John näherte sich dem Execution Dock zum zweiten Mal in ebenso vielen Tagen. Doch der Anblick, der sich ihm jetzt, am frühen Sonntagmorgen, bot, hätte nicht unterschiedlicher sein können als der gestern Nachmittag. Am Samstag hatten sich dort Tausende jubelnder, ausgelassener Menschen gedrängt. Sie waren über die gesamte Länge des Docks und die Treppen unterhalb davon geströmt, um sich dann in der Hoffnung auf eine bessere Sicht am nahe gelegenen Flussufer aufzureihen. John hatte versucht, sich zwischen ihnen hindurchzuzwängen, doch ohne Erfolg. Er wurde von allen Seiten eingekeilt wie ein Schiff, das im bitterkalten Norden im Eis feststeckt. Er war gezwungen gewesen, von einem Platz weiter flussabwärts die Ereignisse so gut wie möglich aus einiger Entfernung zu verfolgen.
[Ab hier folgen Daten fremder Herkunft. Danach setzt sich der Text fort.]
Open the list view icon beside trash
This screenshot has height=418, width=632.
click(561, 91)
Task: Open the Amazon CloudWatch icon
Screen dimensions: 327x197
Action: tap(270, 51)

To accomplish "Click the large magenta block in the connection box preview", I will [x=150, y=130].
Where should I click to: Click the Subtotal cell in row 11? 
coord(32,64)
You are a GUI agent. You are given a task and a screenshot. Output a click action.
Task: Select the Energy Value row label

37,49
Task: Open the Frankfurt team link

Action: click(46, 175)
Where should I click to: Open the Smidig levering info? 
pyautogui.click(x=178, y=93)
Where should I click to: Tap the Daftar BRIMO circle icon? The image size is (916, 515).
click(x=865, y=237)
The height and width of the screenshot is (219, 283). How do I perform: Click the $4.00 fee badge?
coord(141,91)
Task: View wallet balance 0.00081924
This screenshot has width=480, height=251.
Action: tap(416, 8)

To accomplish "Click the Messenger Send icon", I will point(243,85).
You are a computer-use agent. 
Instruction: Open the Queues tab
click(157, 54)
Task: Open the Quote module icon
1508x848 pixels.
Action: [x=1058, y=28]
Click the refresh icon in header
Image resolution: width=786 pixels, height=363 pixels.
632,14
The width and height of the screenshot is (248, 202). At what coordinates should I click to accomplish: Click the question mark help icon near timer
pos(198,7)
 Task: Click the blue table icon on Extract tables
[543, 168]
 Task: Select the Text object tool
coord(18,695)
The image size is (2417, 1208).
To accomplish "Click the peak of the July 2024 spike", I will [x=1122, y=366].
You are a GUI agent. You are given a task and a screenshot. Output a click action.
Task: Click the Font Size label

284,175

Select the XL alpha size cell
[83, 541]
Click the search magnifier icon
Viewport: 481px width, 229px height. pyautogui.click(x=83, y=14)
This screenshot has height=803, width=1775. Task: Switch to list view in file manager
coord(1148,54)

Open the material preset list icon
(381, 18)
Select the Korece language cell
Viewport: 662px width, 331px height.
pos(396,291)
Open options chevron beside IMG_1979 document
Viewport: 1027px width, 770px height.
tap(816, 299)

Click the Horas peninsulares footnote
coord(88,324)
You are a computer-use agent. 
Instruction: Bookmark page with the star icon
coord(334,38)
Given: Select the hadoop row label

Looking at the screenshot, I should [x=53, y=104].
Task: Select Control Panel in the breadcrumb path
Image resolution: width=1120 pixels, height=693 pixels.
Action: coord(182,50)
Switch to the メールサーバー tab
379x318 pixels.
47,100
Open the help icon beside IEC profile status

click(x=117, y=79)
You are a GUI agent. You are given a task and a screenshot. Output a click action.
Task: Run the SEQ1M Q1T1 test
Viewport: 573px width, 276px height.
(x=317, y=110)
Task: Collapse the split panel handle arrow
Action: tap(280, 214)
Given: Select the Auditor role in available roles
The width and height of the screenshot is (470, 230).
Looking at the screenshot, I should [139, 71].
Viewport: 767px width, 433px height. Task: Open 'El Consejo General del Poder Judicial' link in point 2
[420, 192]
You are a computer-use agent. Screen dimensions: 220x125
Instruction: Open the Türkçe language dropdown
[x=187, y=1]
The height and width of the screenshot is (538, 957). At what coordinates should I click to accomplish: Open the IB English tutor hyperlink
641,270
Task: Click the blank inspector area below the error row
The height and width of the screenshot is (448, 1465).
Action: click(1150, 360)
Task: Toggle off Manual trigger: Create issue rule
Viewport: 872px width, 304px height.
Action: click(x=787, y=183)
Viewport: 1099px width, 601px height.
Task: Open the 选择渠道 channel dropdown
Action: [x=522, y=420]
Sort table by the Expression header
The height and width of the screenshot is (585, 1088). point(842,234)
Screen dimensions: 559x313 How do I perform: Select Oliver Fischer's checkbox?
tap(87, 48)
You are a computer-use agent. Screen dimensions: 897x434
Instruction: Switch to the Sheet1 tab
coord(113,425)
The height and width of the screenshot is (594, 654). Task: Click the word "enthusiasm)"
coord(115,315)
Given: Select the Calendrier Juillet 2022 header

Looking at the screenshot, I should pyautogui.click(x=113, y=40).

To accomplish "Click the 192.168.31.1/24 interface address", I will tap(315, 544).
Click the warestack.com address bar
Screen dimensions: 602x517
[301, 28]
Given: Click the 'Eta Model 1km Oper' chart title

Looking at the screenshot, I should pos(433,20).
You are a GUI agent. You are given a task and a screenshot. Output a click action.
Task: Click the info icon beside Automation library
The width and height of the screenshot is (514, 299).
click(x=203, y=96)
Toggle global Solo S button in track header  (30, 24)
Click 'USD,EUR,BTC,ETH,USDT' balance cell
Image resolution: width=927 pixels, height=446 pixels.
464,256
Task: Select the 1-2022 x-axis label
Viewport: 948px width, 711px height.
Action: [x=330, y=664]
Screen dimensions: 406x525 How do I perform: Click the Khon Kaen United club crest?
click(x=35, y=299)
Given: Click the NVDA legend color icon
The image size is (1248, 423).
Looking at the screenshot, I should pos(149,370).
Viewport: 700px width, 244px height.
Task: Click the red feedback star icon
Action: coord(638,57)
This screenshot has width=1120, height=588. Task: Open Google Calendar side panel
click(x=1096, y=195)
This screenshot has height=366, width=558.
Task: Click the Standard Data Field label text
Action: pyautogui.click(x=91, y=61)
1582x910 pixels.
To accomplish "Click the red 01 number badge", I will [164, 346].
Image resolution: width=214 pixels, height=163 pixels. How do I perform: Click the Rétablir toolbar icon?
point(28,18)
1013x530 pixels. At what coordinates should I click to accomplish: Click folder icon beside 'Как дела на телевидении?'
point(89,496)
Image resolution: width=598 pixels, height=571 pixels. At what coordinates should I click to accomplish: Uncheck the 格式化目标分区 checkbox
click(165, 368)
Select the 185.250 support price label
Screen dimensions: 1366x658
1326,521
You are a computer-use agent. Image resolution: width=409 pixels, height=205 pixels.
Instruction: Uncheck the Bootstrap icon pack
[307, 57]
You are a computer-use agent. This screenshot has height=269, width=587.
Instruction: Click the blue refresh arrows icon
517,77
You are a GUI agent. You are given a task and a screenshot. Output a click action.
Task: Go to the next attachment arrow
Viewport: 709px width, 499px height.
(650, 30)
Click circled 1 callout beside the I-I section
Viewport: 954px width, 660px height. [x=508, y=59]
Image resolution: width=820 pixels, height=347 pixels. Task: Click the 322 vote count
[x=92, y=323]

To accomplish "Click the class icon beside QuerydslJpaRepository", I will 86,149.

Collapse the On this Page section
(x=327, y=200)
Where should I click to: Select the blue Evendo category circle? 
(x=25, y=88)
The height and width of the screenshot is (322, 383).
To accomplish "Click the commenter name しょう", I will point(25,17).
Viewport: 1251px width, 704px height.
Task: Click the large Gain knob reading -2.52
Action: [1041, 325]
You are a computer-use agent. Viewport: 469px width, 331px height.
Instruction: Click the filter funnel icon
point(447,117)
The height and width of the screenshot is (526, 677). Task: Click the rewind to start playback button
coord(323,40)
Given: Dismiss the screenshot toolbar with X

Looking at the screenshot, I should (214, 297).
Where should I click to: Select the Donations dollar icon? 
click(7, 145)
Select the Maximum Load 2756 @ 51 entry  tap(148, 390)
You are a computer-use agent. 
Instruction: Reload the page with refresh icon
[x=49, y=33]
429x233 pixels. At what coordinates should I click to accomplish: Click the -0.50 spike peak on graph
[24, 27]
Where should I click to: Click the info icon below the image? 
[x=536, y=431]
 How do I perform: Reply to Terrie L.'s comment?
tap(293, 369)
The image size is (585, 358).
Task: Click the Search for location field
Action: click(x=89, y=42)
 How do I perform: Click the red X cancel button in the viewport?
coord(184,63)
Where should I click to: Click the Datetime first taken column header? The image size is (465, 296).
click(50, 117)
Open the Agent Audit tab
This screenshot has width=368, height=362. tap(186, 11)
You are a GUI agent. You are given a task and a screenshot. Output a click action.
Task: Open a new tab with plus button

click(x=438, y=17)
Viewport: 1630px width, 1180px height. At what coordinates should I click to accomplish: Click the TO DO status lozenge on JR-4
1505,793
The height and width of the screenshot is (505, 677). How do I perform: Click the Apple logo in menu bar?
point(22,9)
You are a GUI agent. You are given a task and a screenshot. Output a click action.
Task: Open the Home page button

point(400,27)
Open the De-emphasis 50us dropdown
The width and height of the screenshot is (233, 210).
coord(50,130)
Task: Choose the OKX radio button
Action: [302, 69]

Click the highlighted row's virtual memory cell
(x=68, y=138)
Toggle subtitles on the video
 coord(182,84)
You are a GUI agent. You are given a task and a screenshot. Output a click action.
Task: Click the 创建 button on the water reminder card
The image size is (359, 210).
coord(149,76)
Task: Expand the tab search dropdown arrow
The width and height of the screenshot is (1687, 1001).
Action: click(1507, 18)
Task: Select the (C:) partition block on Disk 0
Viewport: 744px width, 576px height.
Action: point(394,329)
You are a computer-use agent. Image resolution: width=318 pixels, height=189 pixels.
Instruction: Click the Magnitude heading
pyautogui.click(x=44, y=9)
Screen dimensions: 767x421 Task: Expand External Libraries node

Mit all den jubelnden und lachenden Menschen hatte sich die Prozession eher angehört wie ein Karnevalsfestzug als wie ein Todesmarsch, während sie sich vom Tower of London zur London Bridge hinunterbewegte. John hatte nur einen kurzen Blick auf den Obersten Hofmarschall erhascht, der die Prozession als Zeichen seiner Autorität mit einem silbernen Stab in der Hand anführte. Hinter ihm, vermutete John, fuhr der Wagen mit dem todgeweihten Mann und dem Kaplan, falls der Verurteilte den Wunsch verspürte, seine Sünden zu beichten.
John hatte nicht sehen können, wie sich der Mann dem Galgen näherte. Er hatte nicht hören können, ob er Worte an die Menge richtete oder nicht. Doch er hatte das Jubeln der Menge gehört, als sich die Schlinge zuzog und der Strang seinen Zweck erfüllte.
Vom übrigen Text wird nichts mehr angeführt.